Don't get me wrong, I absolutely love Florida and the States. No other nation would be as welcoming as the US to an immigrant like me. But I've grown accustomed to it. Grown apathetic to the commercialism and rampant materialism.

And so I've been itching for something different. An itch that stayed dormant since my departure from the Philippines, but one that erupted again once I found myself in the heart of Merida, Mexico. During my month stay in Mexico, I felt connected to the city and the people. Every aspect of my trip was genuine and although I faced hardship and a very obvious language barrier, the locals were sure to pick me up with their words as I tried to communicate with them in half broken Spanish and half body language that looked like a madman had just found themselves on the streets of Merida. It was beautiful. And so I longed for an experience similar to that one ever since.

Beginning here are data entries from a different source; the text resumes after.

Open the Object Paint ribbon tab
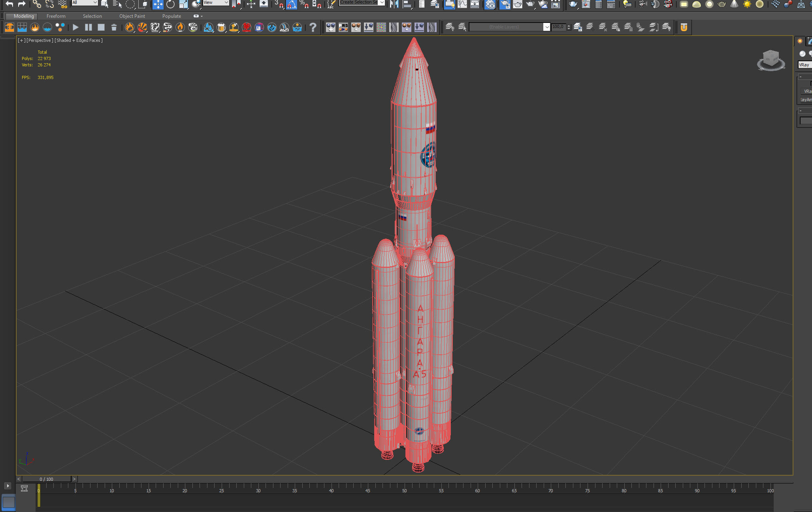Image resolution: width=812 pixels, height=512 pixels. [132, 16]
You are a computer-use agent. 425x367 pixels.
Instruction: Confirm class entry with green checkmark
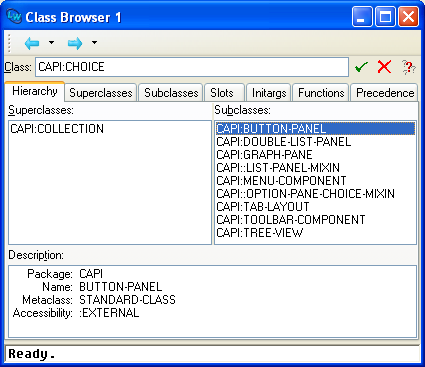(x=361, y=67)
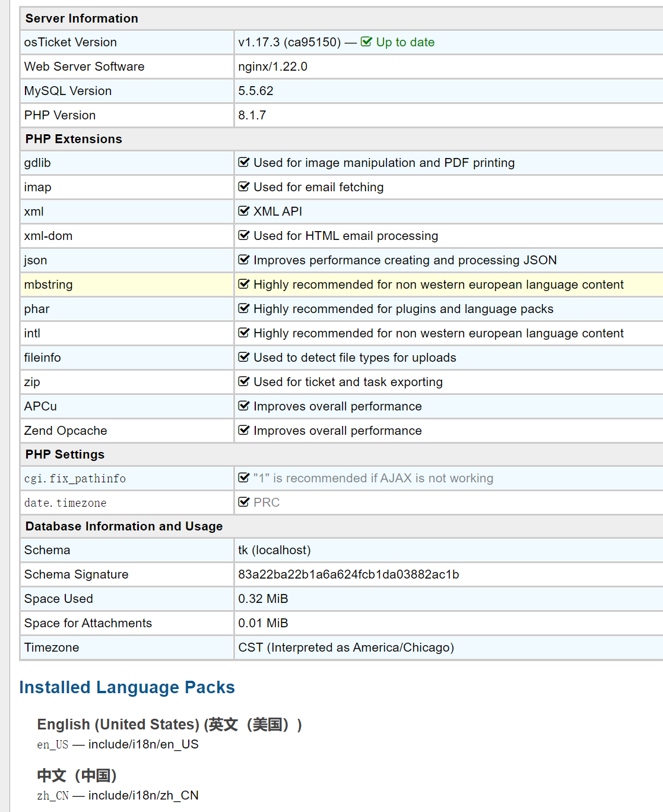Screen dimensions: 663x812
Task: Click the Schema Signature hash value
Action: pyautogui.click(x=348, y=574)
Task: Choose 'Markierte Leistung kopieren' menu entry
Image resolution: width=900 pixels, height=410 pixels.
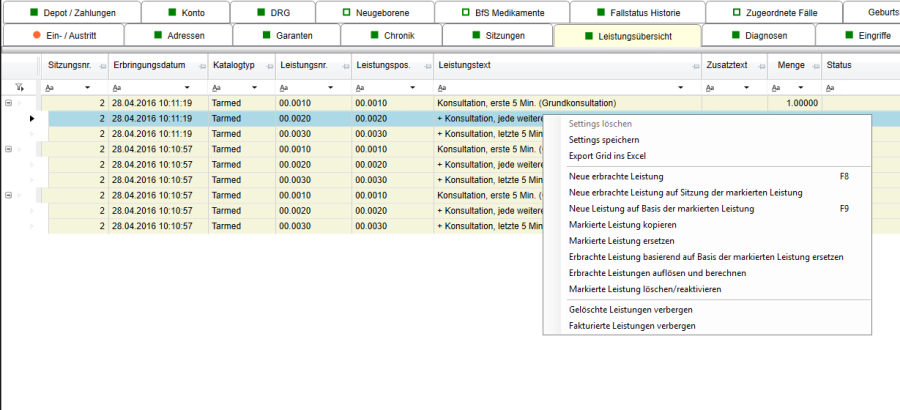Action: coord(622,225)

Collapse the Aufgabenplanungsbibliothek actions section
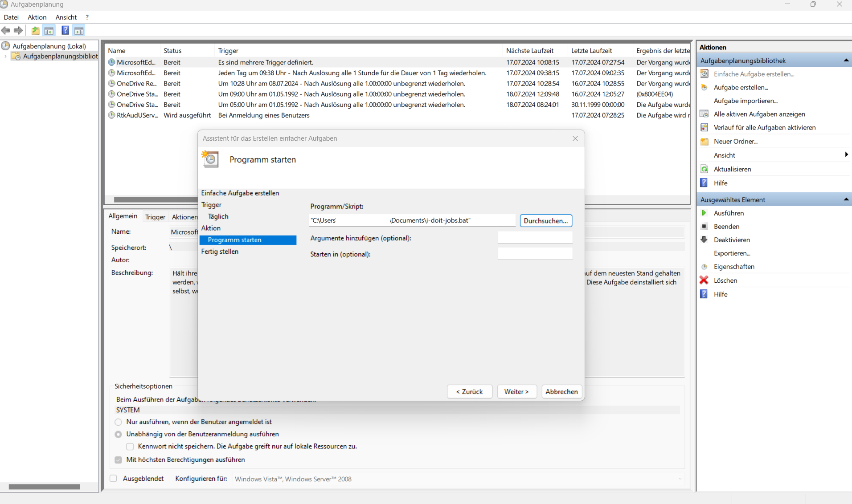tap(846, 61)
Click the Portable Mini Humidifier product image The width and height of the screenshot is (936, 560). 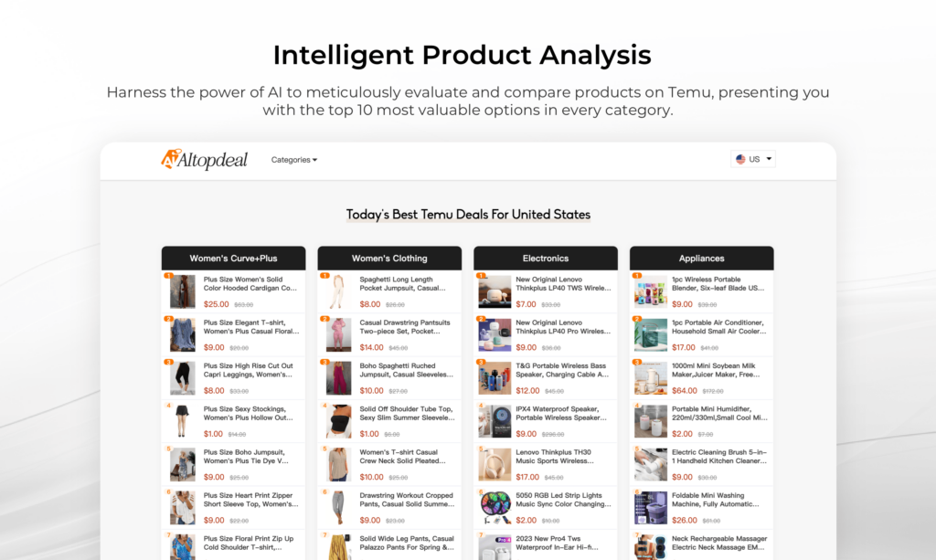pos(651,421)
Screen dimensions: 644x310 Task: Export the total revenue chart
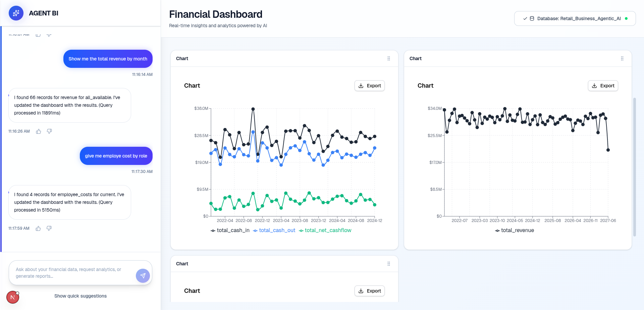(603, 86)
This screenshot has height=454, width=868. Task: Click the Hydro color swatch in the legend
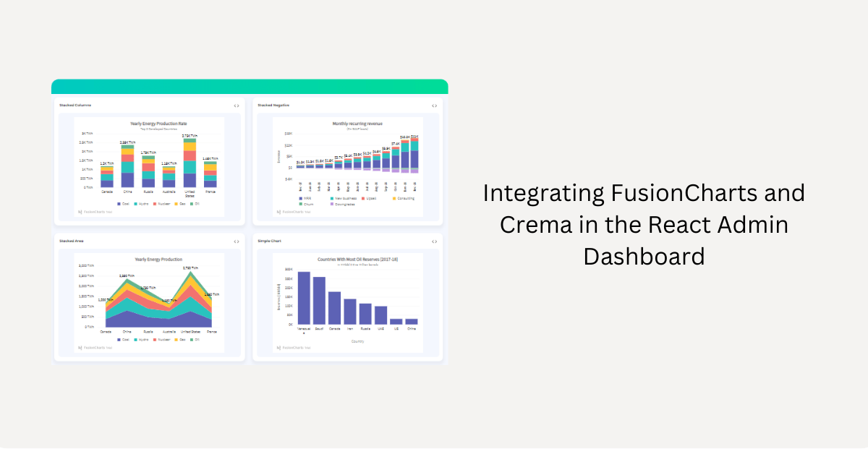click(x=135, y=203)
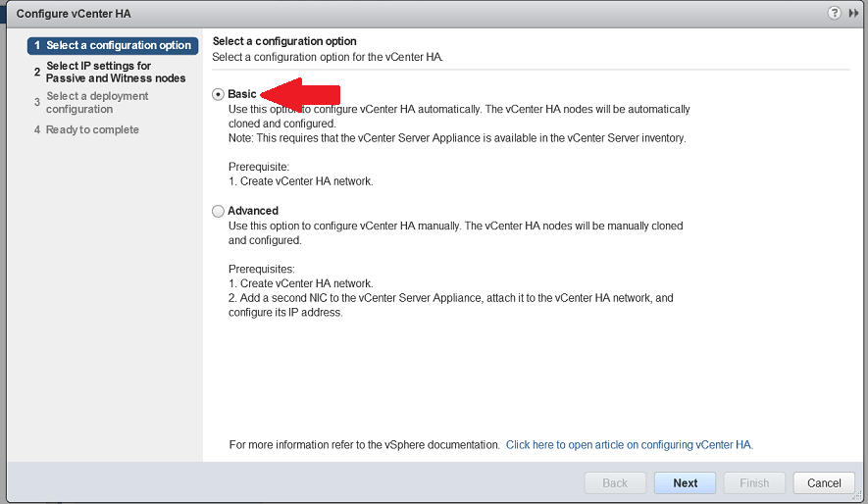
Task: Open step 2 Select IP settings for nodes
Action: (115, 72)
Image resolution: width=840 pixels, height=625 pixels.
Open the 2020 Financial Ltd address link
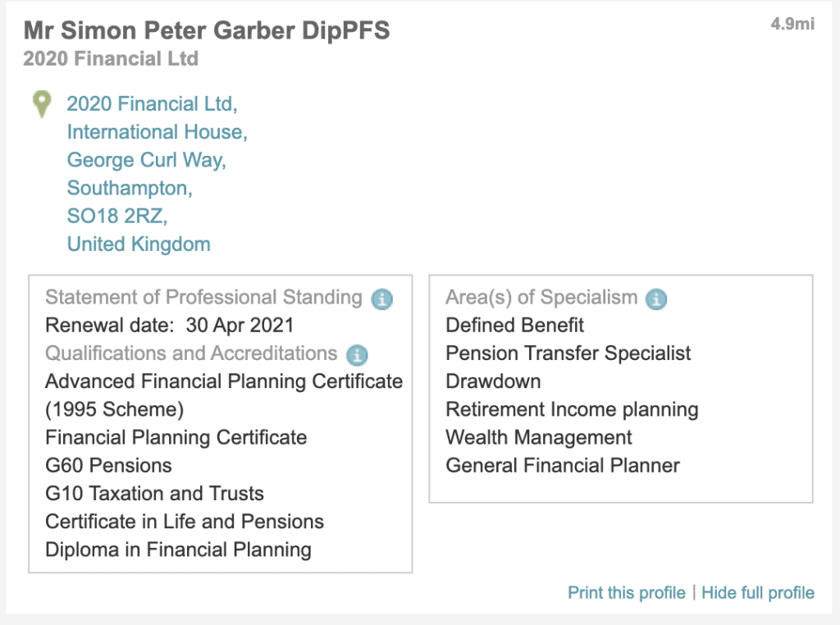click(152, 104)
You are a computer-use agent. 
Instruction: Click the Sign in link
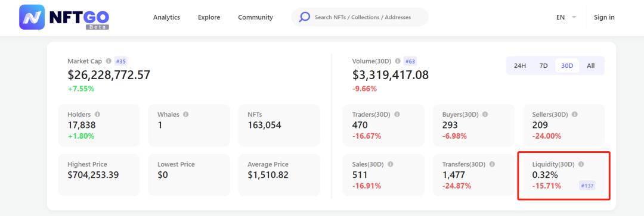(604, 17)
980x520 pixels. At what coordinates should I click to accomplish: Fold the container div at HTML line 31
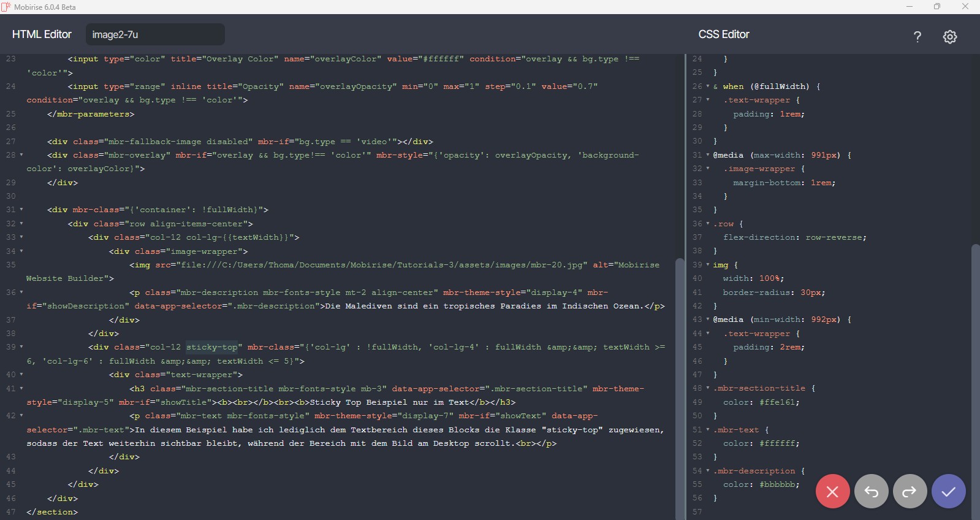coord(21,210)
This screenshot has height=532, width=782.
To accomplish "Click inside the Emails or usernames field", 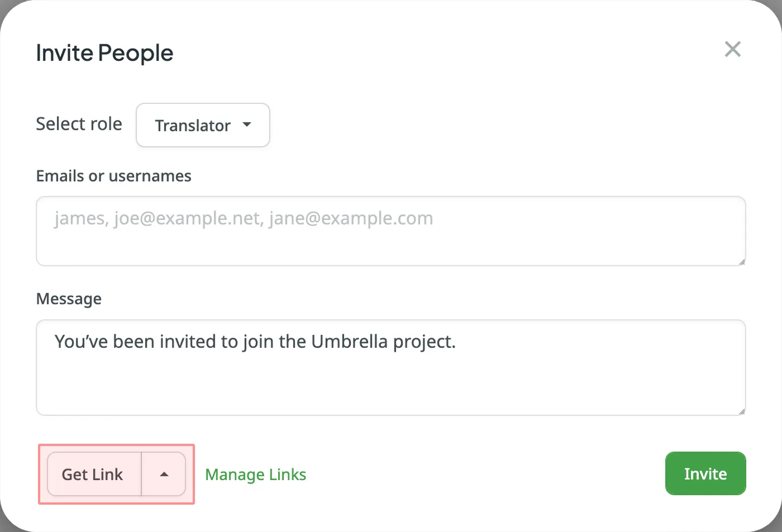I will tap(390, 231).
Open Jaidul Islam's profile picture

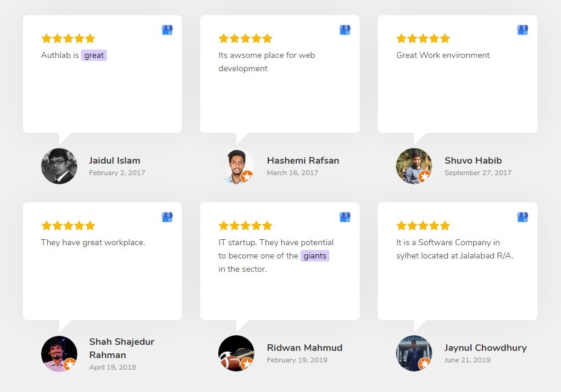coord(59,166)
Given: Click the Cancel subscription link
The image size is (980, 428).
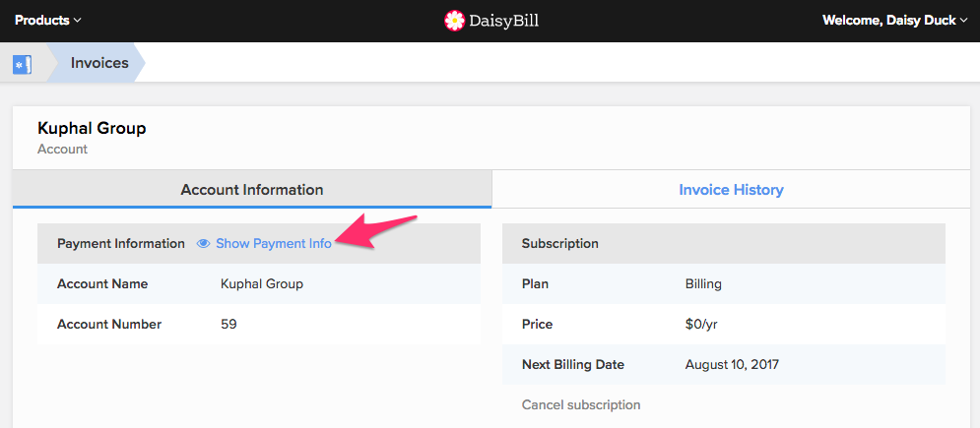Looking at the screenshot, I should [x=581, y=405].
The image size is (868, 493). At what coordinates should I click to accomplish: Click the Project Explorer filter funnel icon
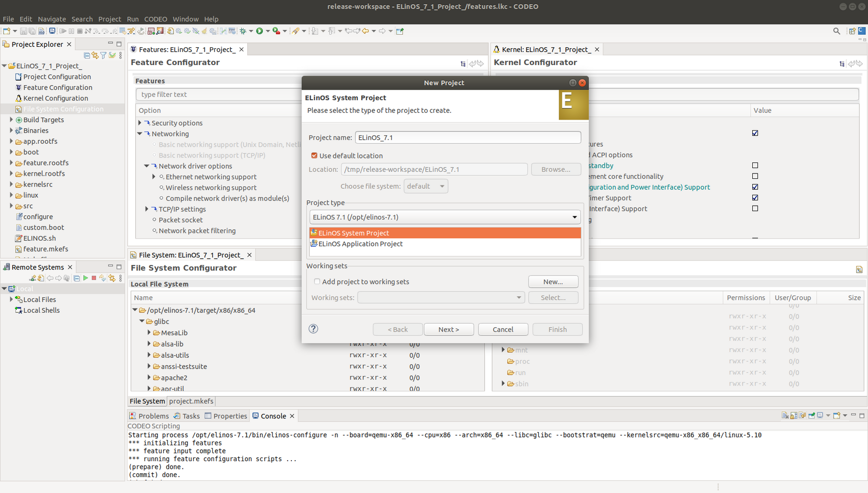coord(103,55)
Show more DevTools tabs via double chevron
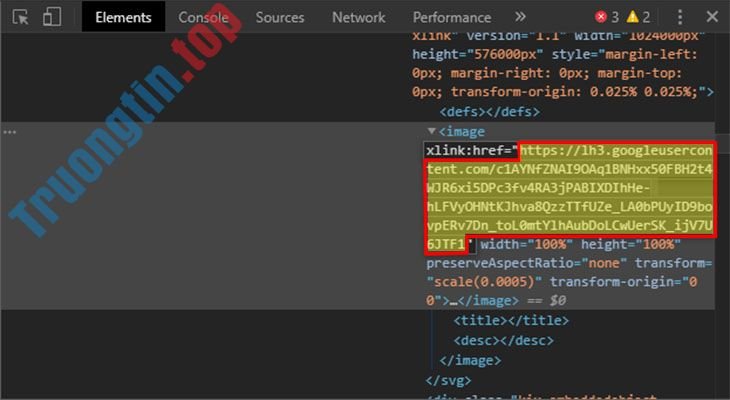The image size is (730, 400). coord(520,17)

Around a month ago, I was introduced to Global Citizen Year. In a hurry, I applied to the program, thinking it could be the one. The one opportunity to send me back. An opportunity to reconnect with my roots and take what I learned in the States and rekindle my passion for a close and loving community. I had to force myself to stop daydreaming about GCY because I knew that the chance of being accepted was slim. Even then, I couldn't help but think of how my future would be shaped if I were able to take the year in a foreign land.

And so I waited.

I got moved to the interview round. Excited but trying not to keep my hopes up, I attempted to keep a cool and collected demeanor. An attempt that fell through as soon as I started the interview. I couldn't stop bubbling about how much I loved the idea of GCY and its opportunity. The interviewer laughed cheerfully at my enthusiasm and told me to look out for an email in the upcoming days with a smile. I was elated.

"Congratulations! You're going to India!"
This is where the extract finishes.